**Exercise aim**
Please repeat each of the records that follow, exactly as written.

Stored data:
========================

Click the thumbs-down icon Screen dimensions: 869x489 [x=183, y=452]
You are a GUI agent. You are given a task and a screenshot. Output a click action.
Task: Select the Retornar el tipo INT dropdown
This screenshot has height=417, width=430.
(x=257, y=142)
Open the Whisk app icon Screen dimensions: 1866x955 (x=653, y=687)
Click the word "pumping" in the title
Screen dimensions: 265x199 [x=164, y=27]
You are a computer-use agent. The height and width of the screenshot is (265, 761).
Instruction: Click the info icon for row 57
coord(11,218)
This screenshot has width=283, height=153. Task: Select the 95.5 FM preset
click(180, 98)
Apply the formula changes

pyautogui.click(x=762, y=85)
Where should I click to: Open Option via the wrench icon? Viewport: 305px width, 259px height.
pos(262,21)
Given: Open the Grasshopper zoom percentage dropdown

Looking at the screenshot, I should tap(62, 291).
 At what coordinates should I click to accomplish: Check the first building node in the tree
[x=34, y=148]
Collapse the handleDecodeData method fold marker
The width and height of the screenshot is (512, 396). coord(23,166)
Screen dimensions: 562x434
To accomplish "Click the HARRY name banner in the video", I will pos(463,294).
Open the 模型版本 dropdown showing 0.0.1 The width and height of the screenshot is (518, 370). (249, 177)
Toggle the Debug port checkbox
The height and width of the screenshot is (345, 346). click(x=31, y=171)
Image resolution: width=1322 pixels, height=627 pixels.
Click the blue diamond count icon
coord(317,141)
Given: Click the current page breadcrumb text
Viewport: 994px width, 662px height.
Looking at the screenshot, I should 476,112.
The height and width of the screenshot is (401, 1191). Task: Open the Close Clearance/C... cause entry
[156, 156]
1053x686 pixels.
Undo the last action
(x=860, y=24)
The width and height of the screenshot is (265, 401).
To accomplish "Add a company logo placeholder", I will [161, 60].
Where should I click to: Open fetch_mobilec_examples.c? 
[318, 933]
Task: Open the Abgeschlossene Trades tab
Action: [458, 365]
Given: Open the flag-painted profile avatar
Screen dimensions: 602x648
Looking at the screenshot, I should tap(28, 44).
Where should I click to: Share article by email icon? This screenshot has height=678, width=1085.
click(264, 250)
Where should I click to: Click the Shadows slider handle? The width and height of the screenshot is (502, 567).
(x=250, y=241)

========================

**Response box**
Click the thumbs-down icon Screen dimensions: 869x489 [x=183, y=452]
You are a GUI agent. You are given a task and a screenshot. Output a click action.
Task: Select the Retornar el tipo INT dropdown
This screenshot has height=417, width=430.
(x=257, y=142)
Open the Whisk app icon Screen dimensions: 1866x955 (x=653, y=687)
Click the word "pumping" in the title
Screen dimensions: 265x199 [x=164, y=27]
You are a computer-use agent. The height and width of the screenshot is (265, 761).
Instruction: Click the info icon for row 57
coord(11,218)
This screenshot has width=283, height=153. Task: Select the 95.5 FM preset
click(180, 98)
Apply the formula changes

pyautogui.click(x=762, y=85)
Where should I click to: Open Option via the wrench icon? Viewport: 305px width, 259px height.
pos(262,21)
Given: Open the Grasshopper zoom percentage dropdown

Looking at the screenshot, I should tap(62, 291).
 At what coordinates should I click to accomplish: Check the first building node in the tree
[x=34, y=148]
Collapse the handleDecodeData method fold marker
The width and height of the screenshot is (512, 396). coord(23,166)
Screen dimensions: 562x434
To accomplish "Click the HARRY name banner in the video", I will pos(463,294).
Open the 模型版本 dropdown showing 0.0.1 The width and height of the screenshot is (518, 370). (249, 177)
Toggle the Debug port checkbox
The height and width of the screenshot is (345, 346). click(x=31, y=171)
Image resolution: width=1322 pixels, height=627 pixels.
Click the blue diamond count icon
coord(317,141)
Given: Click the current page breadcrumb text
Viewport: 994px width, 662px height.
Looking at the screenshot, I should 476,112.
The height and width of the screenshot is (401, 1191). Task: Open the Close Clearance/C... cause entry
[156, 156]
1053x686 pixels.
Undo the last action
(x=860, y=24)
The width and height of the screenshot is (265, 401).
To accomplish "Add a company logo placeholder", I will [161, 60].
Where should I click to: Open fetch_mobilec_examples.c? 
[318, 933]
Task: Open the Abgeschlossene Trades tab
Action: [458, 365]
Given: Open the flag-painted profile avatar
Screen dimensions: 602x648
Looking at the screenshot, I should tap(28, 44).
Where should I click to: Share article by email icon? This screenshot has height=678, width=1085.
click(264, 250)
Where should I click to: Click the Shadows slider handle? The width and height of the screenshot is (502, 567).
(x=250, y=241)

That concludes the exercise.